Age and cluster group: The graph shows the average age of customers grouped by their cluster group. We can observe that for Cluster 1 (C1), there tends to be a group of people with an average age of around 37 years. For Cluster 2 (C2), there tends to be a group with an average age of around 32 years. Additionally, for Cluster 3 (C3), there appears to be a group with an average age of around 34 years.

Annual income and cluster group: The graph shows the average annual income of customers grouped by their cluster group. We can observe that for Cluster 1 (C1), there tends to be a group of people with an average annual income of around 62,000 USD. For Cluster 2 (C2), there tends to be a group with an average annual income of around 49,000 USD. Additionally, for Cluster 3 (C3), there appears to be a group with an average annual income of around 59,000 USD.

Outstanding debt and cluster group: The graph shows the average outstanding debt of customers grouped by their cluster group.
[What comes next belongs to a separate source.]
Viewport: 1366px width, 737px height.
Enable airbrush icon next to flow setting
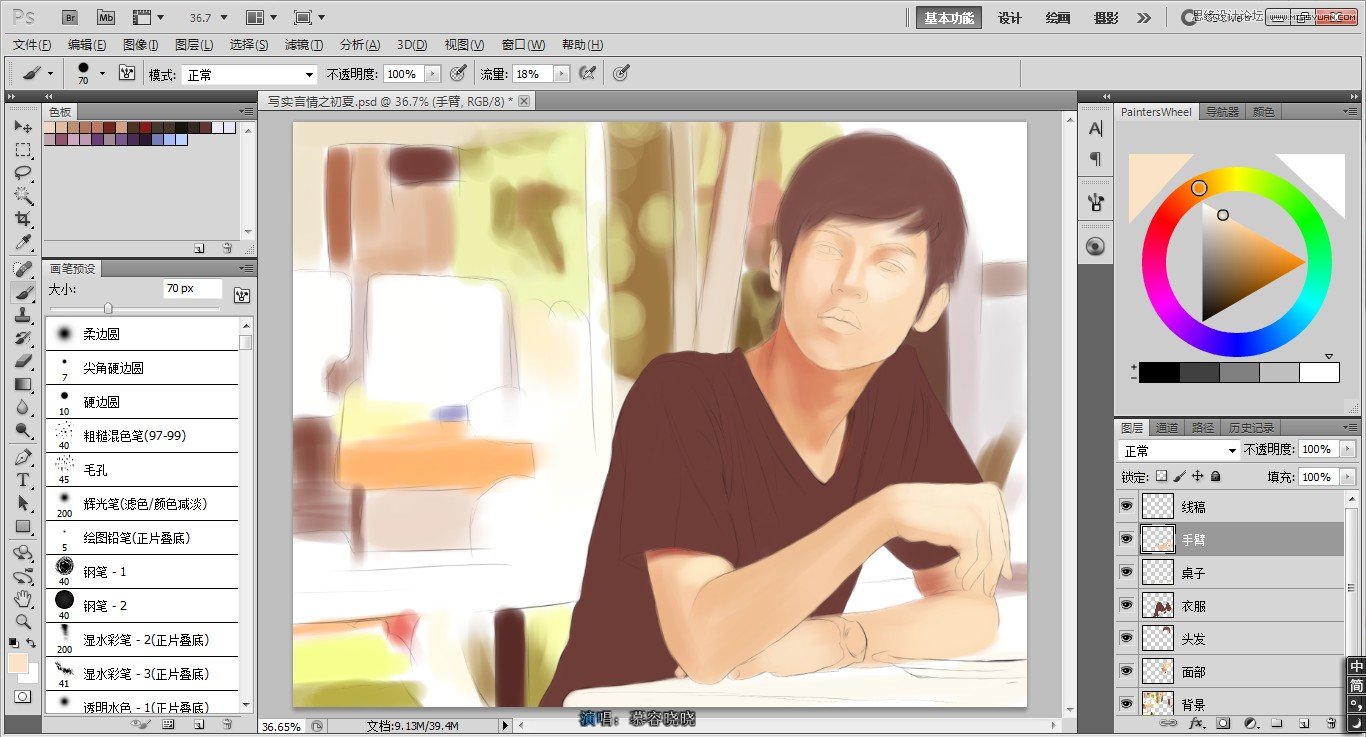point(588,74)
We can observe that for Cluster 1 (C1), there tends to be a group of people with an average outstanding debt of around 730 USD. For Cluster 2 (C2), there tends to be a group with an average outstanding debt of around 2,450 USD. Additionally, for Cluster 3 (C3), there appears to be a group with an average outstanding debt of around 1,000 USD.

Number of days delayed from the payment date and cluster group

Number of days delayed from the payment date and cluster group: The graph shows the average outstanding of customers grouped by their cluster group. We can observe that for Cluster 1 (C1), there tends to be a group of people with an average number of days delayed from the payment date of around 10 days. For Cluster 2 (C2), there tends to be a group with an average number of days delayed from the payment date of around 35 days. Additionally, for Cluster 3 (C3), there appears to be a group with an average number of days delayed from the payment date of around 19 days.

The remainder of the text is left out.